Setiba di Semarang kami dijemput oleh dua penjemputan. Yang pertama adalah penjemputan pihak Universitas Wahid Hasyim Semarang. Dan yang kedua adalah penjemput dari pihak penyelenggara acara pengajian jam 10:30 pagi itu. Mungkin karena tidak terjadi koordinasi yang baik antara keduanya maka kedua penjemputan itupun tiba dengan masing-masing dua buah kendaraan. Maka sedikit aneh keluar dari bandara dengan iring-iringan mobil bagai delegasi penting yang sedang tiba.
Saat itu jam masih menunjukkan pukul 6:30 pagi. Sedangkan acara masih jam 8:00 pagi itu.

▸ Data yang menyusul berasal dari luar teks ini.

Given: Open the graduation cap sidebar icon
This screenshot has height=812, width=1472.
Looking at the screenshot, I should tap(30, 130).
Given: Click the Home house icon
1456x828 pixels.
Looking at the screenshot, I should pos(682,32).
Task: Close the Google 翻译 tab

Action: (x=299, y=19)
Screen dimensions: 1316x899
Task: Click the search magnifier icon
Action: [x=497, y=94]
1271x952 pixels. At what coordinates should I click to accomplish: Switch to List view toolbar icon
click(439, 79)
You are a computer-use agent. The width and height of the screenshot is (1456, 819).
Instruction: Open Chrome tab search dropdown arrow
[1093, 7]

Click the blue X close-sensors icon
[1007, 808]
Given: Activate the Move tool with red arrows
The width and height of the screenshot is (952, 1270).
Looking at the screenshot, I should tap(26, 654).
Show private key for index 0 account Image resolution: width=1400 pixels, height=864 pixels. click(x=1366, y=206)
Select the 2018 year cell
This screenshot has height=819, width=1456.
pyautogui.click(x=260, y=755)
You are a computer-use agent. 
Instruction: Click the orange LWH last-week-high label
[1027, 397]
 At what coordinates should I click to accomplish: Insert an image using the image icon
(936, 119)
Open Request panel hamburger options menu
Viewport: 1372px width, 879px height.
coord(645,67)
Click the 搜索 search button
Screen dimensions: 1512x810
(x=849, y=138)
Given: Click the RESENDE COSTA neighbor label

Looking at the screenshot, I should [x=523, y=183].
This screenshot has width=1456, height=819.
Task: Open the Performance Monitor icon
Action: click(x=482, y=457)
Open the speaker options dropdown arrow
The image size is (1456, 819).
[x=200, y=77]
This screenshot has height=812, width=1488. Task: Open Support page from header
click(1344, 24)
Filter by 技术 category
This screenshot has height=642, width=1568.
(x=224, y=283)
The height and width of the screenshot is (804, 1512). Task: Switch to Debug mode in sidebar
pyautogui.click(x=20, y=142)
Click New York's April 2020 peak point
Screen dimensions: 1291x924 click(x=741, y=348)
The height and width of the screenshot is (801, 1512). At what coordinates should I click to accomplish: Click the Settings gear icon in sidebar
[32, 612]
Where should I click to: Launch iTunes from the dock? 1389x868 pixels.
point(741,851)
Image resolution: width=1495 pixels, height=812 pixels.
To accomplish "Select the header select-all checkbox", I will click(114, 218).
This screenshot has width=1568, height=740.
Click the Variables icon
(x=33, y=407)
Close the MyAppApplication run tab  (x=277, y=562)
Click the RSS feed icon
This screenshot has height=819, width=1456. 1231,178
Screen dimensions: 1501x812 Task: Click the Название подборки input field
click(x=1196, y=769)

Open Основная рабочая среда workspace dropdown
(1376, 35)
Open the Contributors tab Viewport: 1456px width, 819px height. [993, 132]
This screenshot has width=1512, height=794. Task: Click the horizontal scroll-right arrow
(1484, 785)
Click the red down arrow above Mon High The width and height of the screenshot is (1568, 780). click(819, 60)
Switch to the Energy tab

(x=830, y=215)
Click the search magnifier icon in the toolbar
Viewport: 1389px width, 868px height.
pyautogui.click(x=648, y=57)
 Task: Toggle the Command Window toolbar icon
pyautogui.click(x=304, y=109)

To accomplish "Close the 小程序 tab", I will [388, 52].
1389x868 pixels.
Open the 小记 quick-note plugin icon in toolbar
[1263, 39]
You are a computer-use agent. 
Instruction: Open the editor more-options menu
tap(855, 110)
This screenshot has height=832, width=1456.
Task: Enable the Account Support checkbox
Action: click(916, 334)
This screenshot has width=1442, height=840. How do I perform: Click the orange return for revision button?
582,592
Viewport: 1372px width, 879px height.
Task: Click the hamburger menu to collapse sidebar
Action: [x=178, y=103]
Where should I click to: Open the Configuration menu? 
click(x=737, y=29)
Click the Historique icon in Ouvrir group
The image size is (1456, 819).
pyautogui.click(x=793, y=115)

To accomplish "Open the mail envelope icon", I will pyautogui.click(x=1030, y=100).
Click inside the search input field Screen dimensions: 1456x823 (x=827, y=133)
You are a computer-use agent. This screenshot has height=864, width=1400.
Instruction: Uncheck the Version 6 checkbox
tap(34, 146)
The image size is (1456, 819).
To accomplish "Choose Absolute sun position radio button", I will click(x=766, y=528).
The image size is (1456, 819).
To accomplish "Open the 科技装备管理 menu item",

Waktu di antaranya pun kita tidak sia-siakan untuk mencoba kulinari pagi di Semarang. Pilihan kita adalah sebuah restoran sup ayam khas Semarang yang sangat populer. Di saat kami tiba restoran itu masih berbenah, sehingga pintunya masih tertutup. Jam 7 tepat kami diperbolehkan masuk dan langsung menikmati sup ayam yang lezat itu. Sarapan kilat tapi dalam suasana yang sangat nyaman dan santai.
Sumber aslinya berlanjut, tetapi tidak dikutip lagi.